▶ [ACTIVITY] Filter the records for lines holding the string "computer".

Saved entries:
Start of Block

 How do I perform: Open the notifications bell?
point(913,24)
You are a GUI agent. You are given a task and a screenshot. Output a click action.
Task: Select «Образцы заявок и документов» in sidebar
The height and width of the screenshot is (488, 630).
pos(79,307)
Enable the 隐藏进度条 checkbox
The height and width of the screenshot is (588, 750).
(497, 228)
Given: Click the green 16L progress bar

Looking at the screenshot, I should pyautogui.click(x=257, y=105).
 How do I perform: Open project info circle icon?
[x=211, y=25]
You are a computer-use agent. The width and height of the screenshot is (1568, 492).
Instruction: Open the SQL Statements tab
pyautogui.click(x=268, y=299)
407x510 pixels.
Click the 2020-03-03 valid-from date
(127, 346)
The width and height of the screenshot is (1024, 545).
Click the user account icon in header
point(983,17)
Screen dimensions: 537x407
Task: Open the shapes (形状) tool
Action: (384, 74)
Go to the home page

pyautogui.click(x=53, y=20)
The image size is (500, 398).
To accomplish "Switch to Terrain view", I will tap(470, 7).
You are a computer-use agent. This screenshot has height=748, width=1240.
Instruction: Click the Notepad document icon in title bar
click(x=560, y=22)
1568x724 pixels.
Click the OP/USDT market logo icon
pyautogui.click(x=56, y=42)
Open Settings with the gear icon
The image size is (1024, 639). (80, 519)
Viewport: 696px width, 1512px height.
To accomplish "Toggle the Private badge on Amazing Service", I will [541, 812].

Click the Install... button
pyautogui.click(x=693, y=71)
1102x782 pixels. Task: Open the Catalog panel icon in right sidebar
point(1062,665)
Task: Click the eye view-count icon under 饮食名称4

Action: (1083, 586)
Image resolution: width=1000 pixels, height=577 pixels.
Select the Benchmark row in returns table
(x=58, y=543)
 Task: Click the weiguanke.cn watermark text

End of Block

▶ [ANSWER TO THIS PROBLEM]
You are a computer-use agent. The width and height of the screenshot is (1568, 492).
You are a computer-use agent. This screenshot has height=748, width=1240.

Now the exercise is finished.